Still peering eastward from my hill, I saw the Pacific, strewn with islands; and then the Americas, where the descendants of Europe long ago mastered the descendants of Asia, through priority in the use of guns, and the arrogance that guns breed. Beside the further ocean, north and south, lay the old New World; the River Plate and Rio, the New England cities, radiating center of the old new style of life and thought. New York, dark against the afternoon sun, was a cluster of tall crystals, a Stonehenge of modern megaliths. Round these, like fishes nibbling at the feet of waders, the great liners crowded. Out at sea also I saw them, and the plunging freighters, forging through the sunset, port holes and decks aglow. Stokers sweated at furnaces, look-out men in crow's-nests shivered, dance music, issuing from opened doors, was drowned by the wind.

The whole planet, the whole rock-grain, with its busy swarms, I now saw as an arena where two cosmical antagonists, two spirits, were already preparing for a critical struggle, already assuming terrestrial and local guise, and coming to grips in our half-awakened minds. In city upon city, in village after village, and in innumerable lonely farmsteads, cottages, hovels, shacks, huts, in all the crevices where human creatures were intent on their little comforts and triumphs and escapes, the great struggle of our age was brewing.

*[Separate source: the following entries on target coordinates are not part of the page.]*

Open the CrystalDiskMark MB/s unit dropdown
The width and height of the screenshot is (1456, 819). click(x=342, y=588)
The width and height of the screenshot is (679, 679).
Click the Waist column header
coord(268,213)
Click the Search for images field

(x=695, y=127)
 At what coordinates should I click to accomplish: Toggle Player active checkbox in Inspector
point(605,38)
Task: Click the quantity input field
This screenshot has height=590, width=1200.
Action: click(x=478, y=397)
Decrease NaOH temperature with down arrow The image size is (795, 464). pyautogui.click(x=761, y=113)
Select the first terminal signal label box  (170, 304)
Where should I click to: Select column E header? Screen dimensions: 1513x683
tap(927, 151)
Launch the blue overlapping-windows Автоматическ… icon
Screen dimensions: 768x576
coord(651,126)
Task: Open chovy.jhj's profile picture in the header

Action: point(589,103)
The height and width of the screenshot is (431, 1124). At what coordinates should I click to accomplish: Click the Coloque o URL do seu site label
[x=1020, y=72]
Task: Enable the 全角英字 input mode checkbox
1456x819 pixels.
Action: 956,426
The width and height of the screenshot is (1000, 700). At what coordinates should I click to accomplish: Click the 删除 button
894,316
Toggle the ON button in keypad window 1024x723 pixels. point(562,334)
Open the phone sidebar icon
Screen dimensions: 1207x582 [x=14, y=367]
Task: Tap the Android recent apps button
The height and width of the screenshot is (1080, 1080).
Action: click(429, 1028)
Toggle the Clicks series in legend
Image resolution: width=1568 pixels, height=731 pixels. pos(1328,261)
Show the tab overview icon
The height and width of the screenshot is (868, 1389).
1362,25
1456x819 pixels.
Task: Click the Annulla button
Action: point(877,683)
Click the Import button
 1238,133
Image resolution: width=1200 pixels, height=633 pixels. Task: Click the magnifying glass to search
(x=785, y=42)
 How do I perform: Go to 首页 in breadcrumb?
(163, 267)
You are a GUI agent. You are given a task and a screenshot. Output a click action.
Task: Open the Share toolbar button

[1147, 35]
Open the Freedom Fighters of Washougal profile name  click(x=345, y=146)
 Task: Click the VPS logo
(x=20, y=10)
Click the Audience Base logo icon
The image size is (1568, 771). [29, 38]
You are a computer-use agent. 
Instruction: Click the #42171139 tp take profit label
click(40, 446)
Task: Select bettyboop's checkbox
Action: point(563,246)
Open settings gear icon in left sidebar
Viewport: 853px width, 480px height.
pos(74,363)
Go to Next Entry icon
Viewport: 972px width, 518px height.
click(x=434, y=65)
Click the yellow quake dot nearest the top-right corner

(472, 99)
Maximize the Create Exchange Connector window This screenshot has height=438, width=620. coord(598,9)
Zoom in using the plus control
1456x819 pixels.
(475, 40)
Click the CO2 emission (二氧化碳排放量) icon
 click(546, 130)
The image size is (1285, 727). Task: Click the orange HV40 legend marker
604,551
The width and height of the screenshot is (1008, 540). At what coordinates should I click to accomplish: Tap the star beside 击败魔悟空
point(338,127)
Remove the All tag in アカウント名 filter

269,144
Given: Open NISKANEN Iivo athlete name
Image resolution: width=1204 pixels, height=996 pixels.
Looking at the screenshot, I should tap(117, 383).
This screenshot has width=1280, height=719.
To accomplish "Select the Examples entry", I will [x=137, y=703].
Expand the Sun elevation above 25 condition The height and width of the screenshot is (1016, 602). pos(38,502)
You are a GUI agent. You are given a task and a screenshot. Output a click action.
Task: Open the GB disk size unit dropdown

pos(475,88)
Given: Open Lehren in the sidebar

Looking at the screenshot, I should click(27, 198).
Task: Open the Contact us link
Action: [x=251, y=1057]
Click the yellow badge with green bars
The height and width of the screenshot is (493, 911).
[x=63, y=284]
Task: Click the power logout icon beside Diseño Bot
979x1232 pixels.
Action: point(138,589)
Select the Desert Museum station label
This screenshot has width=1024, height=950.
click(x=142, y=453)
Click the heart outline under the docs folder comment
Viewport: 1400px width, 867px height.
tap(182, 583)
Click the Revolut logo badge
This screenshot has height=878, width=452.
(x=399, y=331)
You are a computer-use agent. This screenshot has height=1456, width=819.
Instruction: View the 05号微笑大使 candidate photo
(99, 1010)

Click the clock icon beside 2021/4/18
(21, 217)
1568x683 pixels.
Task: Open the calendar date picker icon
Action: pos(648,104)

One antagonist appeared as the will to dare for the sake of the new, the longed for, the reasonable and joyful, world, in which every man and woman may have scope to live fully, and live in service of mankind. The other seemed essentially the myopic fear of the unknown; or was it more sinister? Was it the cunning will for private mastery, which fomented for its own ends the archaic, reason-hating, and vindictive, passion of the tribe.

It seemed that in the coming storm all the dearest things must be destroyed. All private happiness, all loving, all creative work in art, science, and philosophy, all intellectual scrutiny and speculative imagination, and all creative social building; all, indeed, that man should normally live for, seemed folly and mockery and mere self-indulgence in the presence of public calamity. But if we failed to preserve them, when would they live again?

How to face such an age? How to muster courage, being capable only of homely virtues? How to do this, yet preserve the mind's integrity, never to let the struggle destroy in one's own heart what one tried to serve in the world, the spirit's integrity?

Two lights for guidance. The first, our little glowing atom of community, with all that it signifies. The second, the cold light of the stars, symbol of the hypercosmical reality, with its crystal ecstasy. Strange that in this light, in which even the dearest love is frostily assessed, and even the possible defeat of our half-waking world is contemplated without remission of praise, the human crisis does not lose but gains significance. Strange that it seems more, not less, urgent to play some part in this struggle, this brief effort of animalcules striving to win for their race some increase of lucidity before the ultimate darkness.